С другой стороны, специфическое социальное неравенство в деревне предоставляет богатым односельчанам потенциальную возможность требовать за свой патронаж самую высокую цену. А потому главный вопрос взаимоотношений между богатством и бедностью в деревне: что есть сотрудничество, а что — эксплуатация? То есть польза от полицейских, попов, торговцев и других власть имущих должна быть очевидна для селян, поборы с деревни не должны слишком резко противоречить местному убеждению в действительной ценности услуг властных структур. Так, докапиталистический общественный порядок основывается на минимальных социальных гарантиях в отсутствие политических или гражданских прав.

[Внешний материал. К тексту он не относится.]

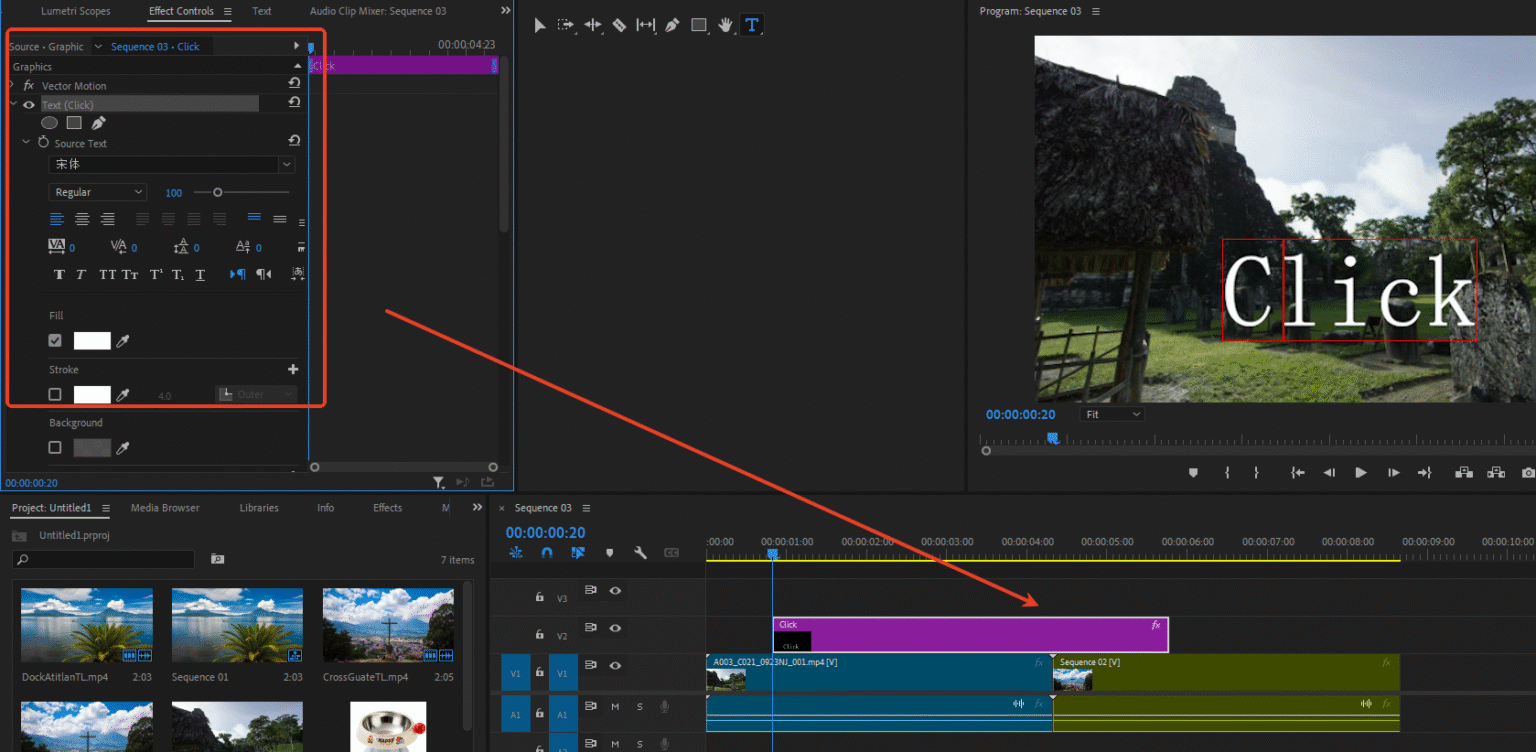Select the Ripple Edit tool

click(x=592, y=25)
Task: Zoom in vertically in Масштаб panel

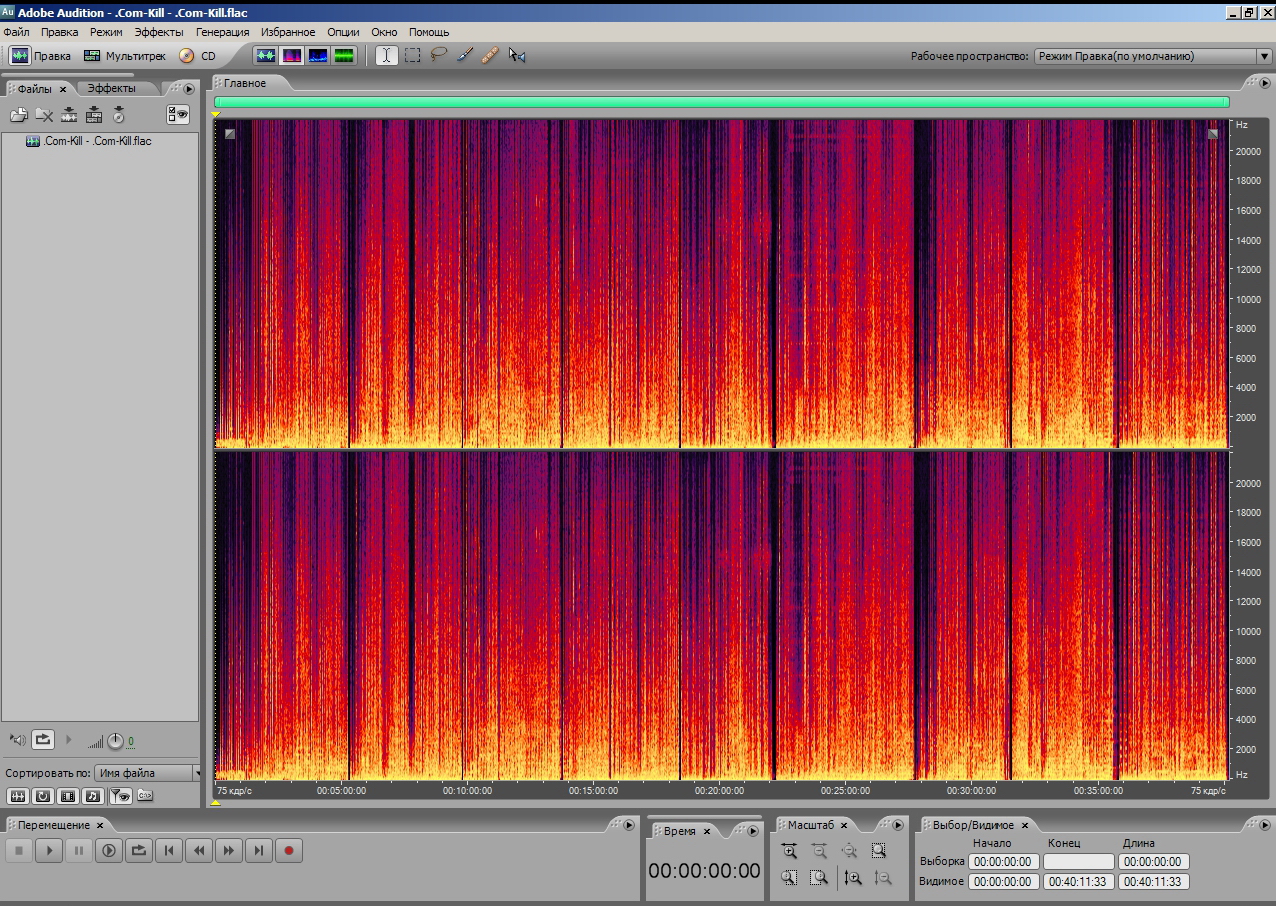Action: pyautogui.click(x=852, y=878)
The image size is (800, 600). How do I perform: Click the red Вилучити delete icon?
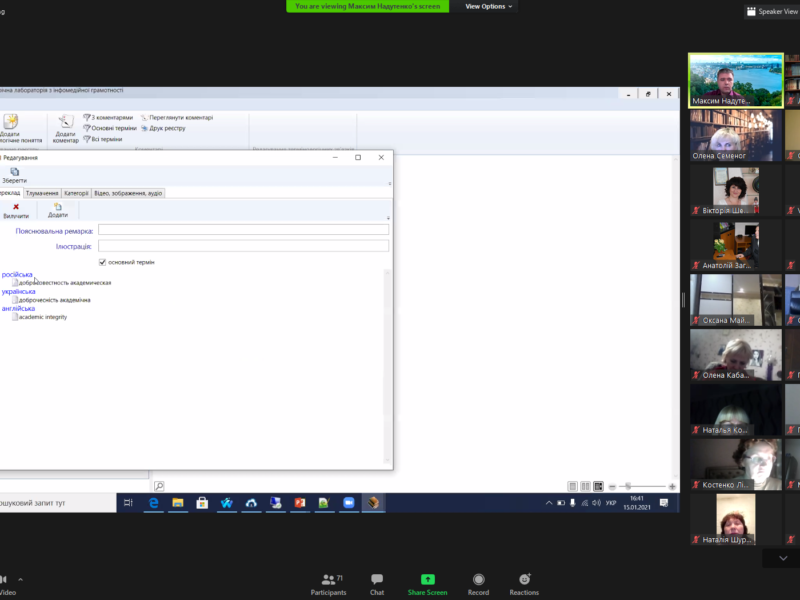pyautogui.click(x=16, y=208)
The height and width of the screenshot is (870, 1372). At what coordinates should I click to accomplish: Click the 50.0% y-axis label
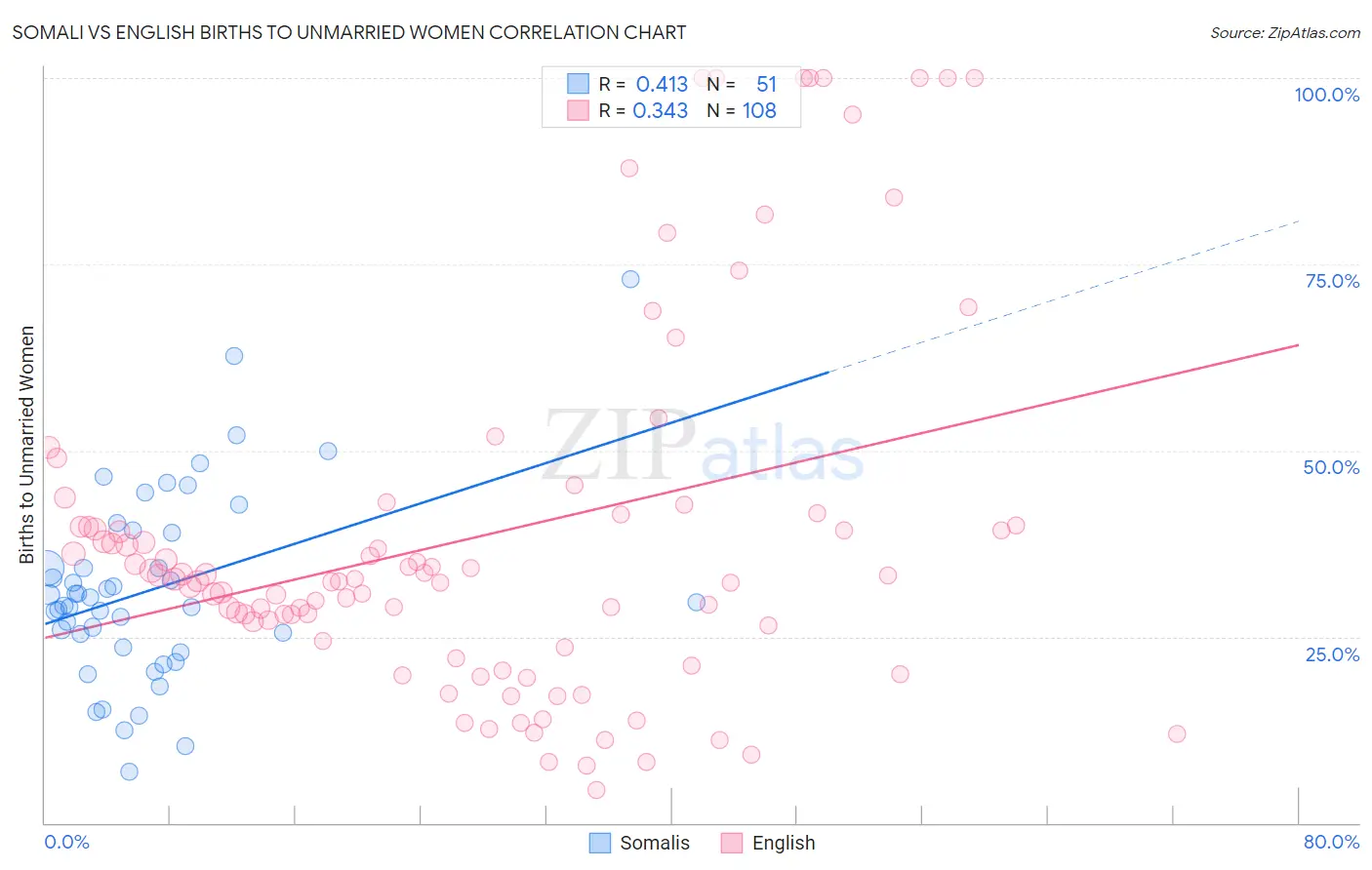[x=1331, y=467]
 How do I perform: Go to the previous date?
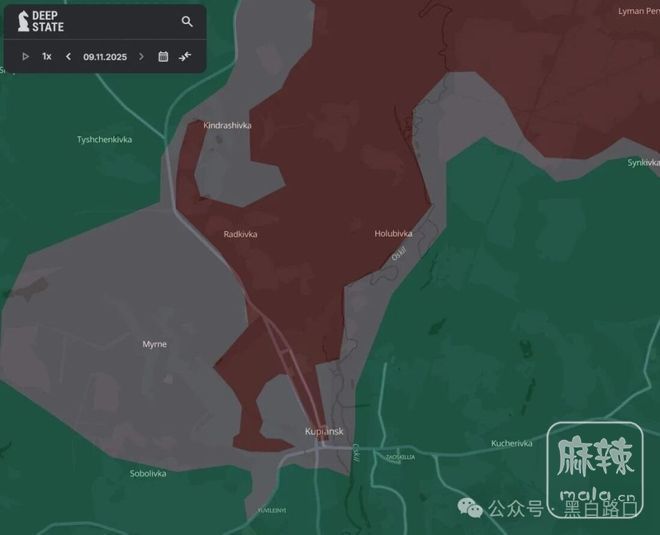[x=68, y=57]
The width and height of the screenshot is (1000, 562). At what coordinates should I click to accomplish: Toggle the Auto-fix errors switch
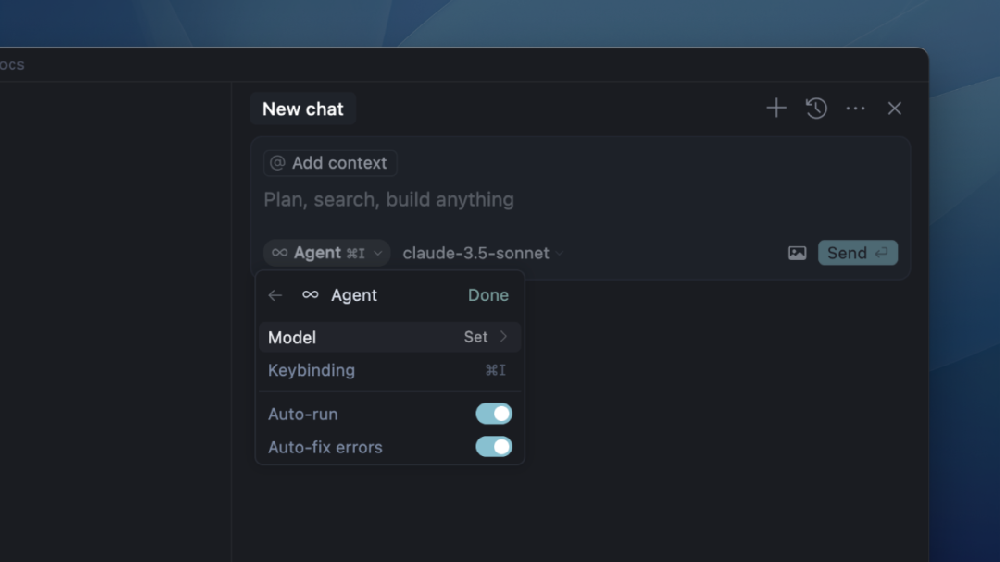(x=493, y=447)
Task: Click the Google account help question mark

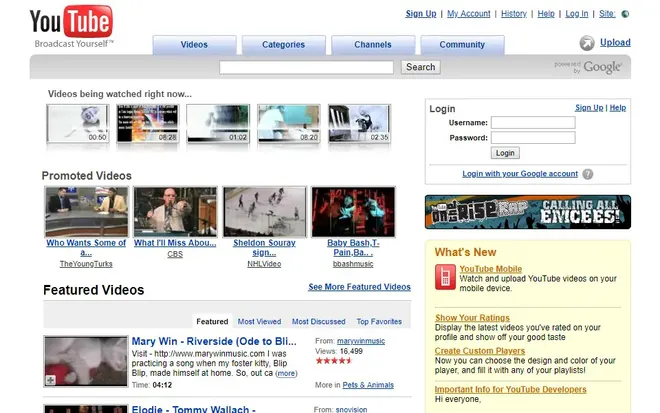Action: coord(588,174)
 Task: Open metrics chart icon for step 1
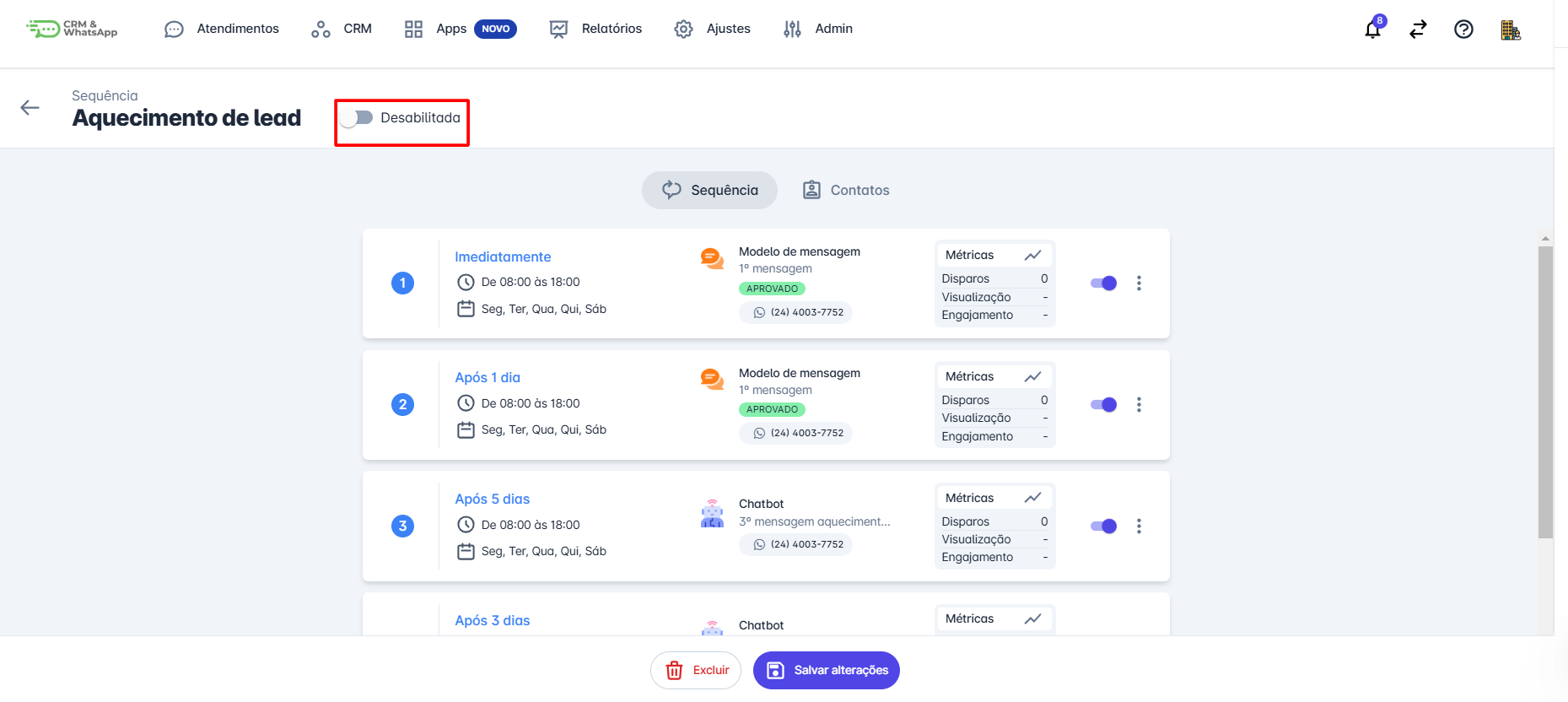pyautogui.click(x=1032, y=255)
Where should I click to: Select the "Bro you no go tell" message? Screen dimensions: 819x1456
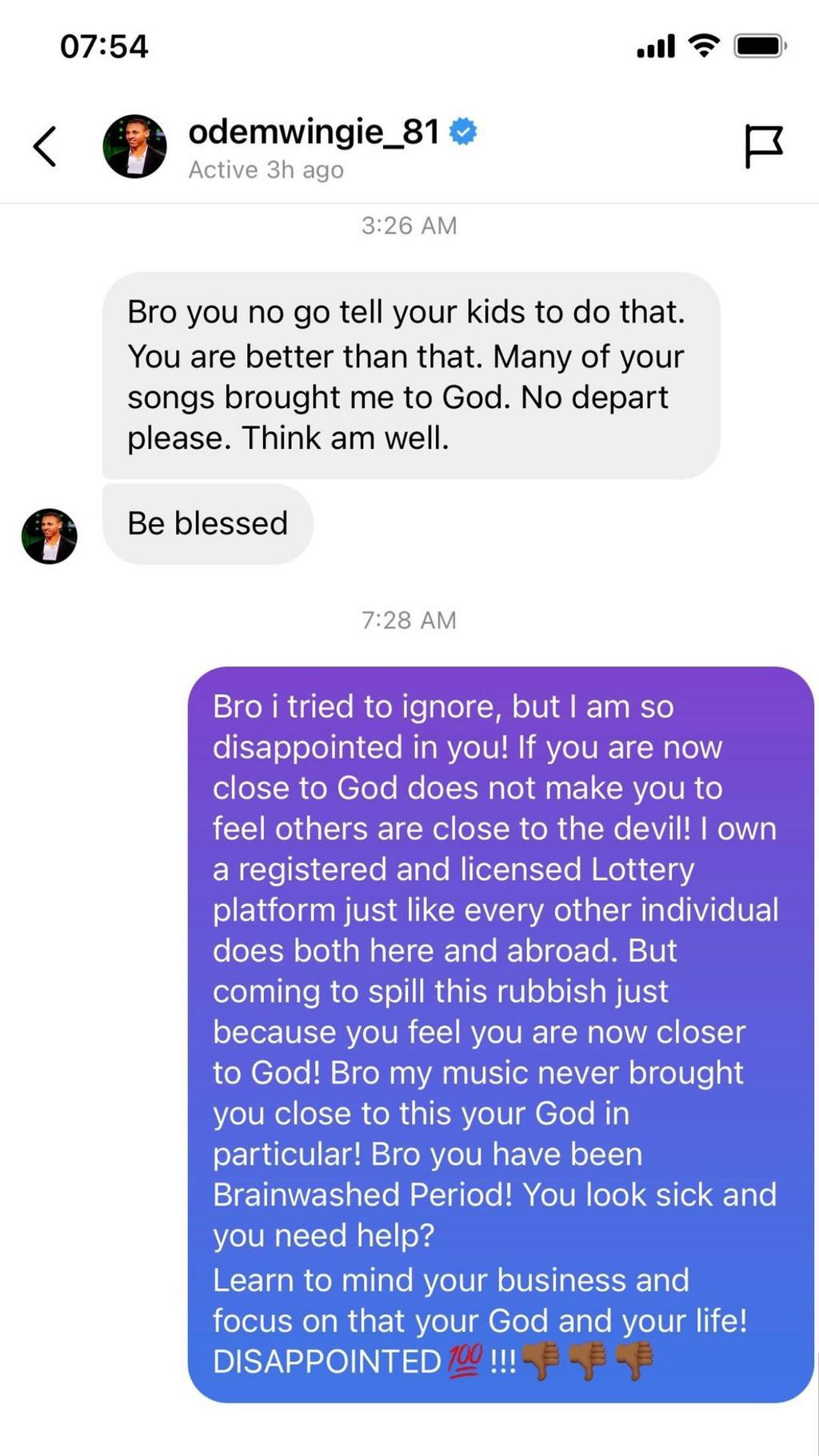click(410, 375)
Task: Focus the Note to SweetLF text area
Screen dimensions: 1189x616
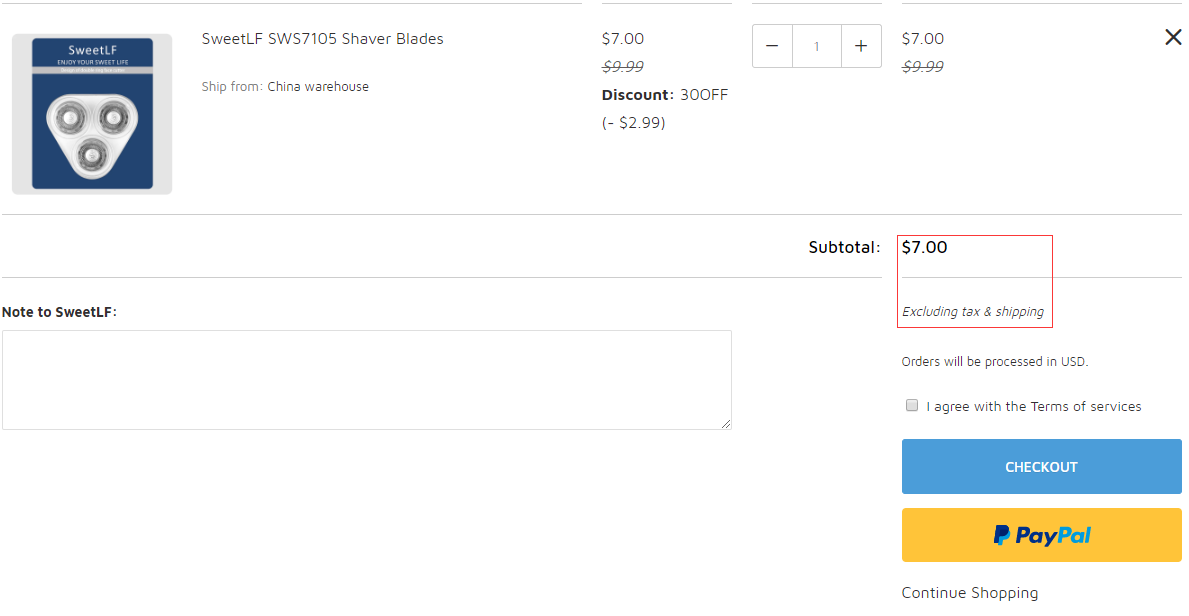Action: (x=366, y=380)
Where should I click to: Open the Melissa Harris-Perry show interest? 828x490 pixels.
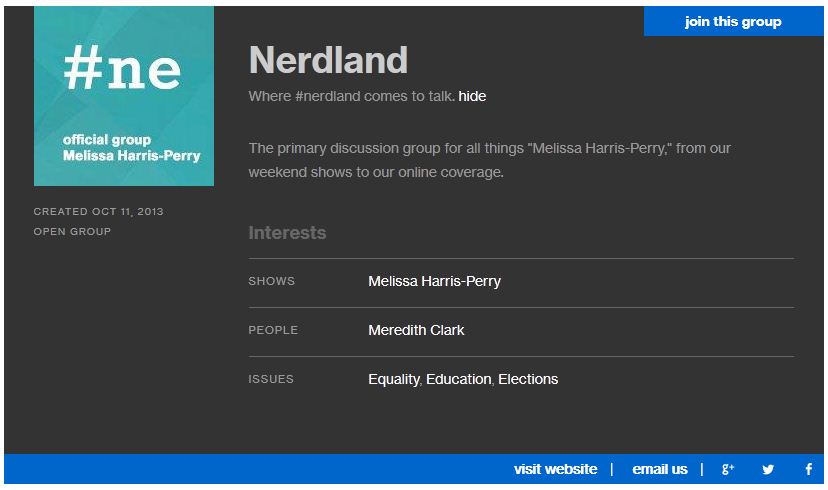434,281
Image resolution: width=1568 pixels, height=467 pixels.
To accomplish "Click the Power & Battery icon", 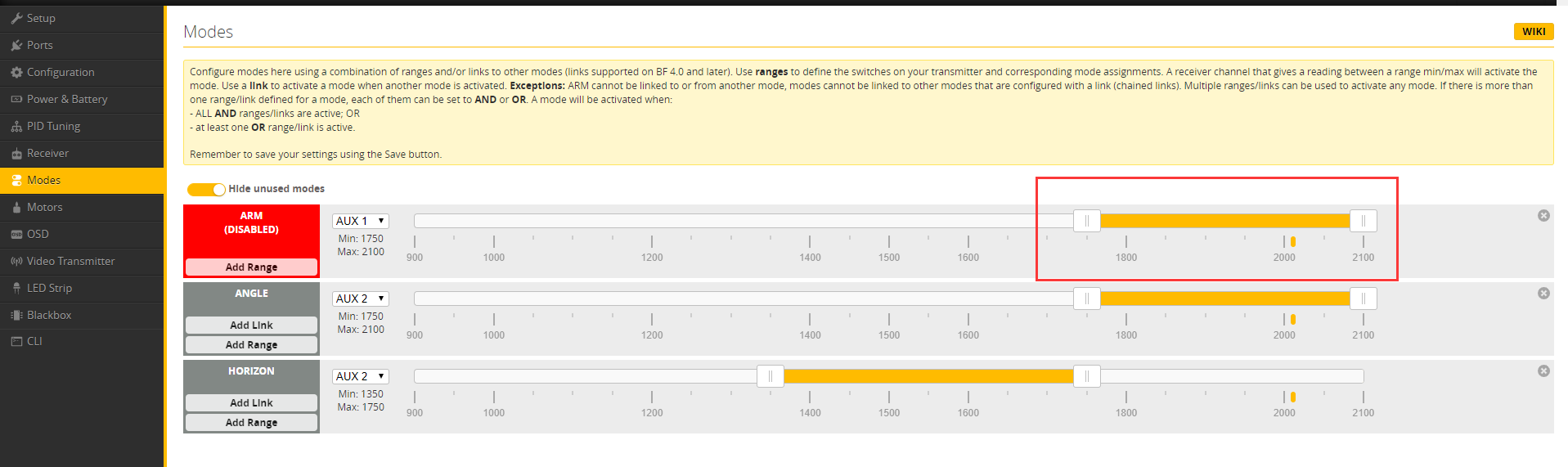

Новые тревоги крестьянской системе общинной безопасности несет эпоха капитализма. Вместе с распространением рынка контрактного труда и формального законодательства в традиционном сообществе могут возрастать напряженность и недовольство. Изучение моральной экономики крестьян позволяет понять природу их негодования, объясняя, почему крестьяне порой поднимают отчаянные восстания, исход которых не сулит им успеха. Логику подобных восстаний Скотт объясняет так: в начале XX века резкие сдвиги в аграрных системах крестьянских обществ сделали существование этого класса нестабильным. Аграрная структура стала более ломкой вследствие взаимодействия трех основных факторов: демографических изменений, производства продукции на рынок и экспансии бюрократического государства. Кроме того, регионы, в которых наиболее ощутимы колебания урожайности и, соответственно, колебания цен на урожай, болезненнее реагируют на изъятия крестьянской продукции. Именно по этой причине географические районы с непредсказуемыми урожаями обычно становятся местами ожесточенного сопротивления властям.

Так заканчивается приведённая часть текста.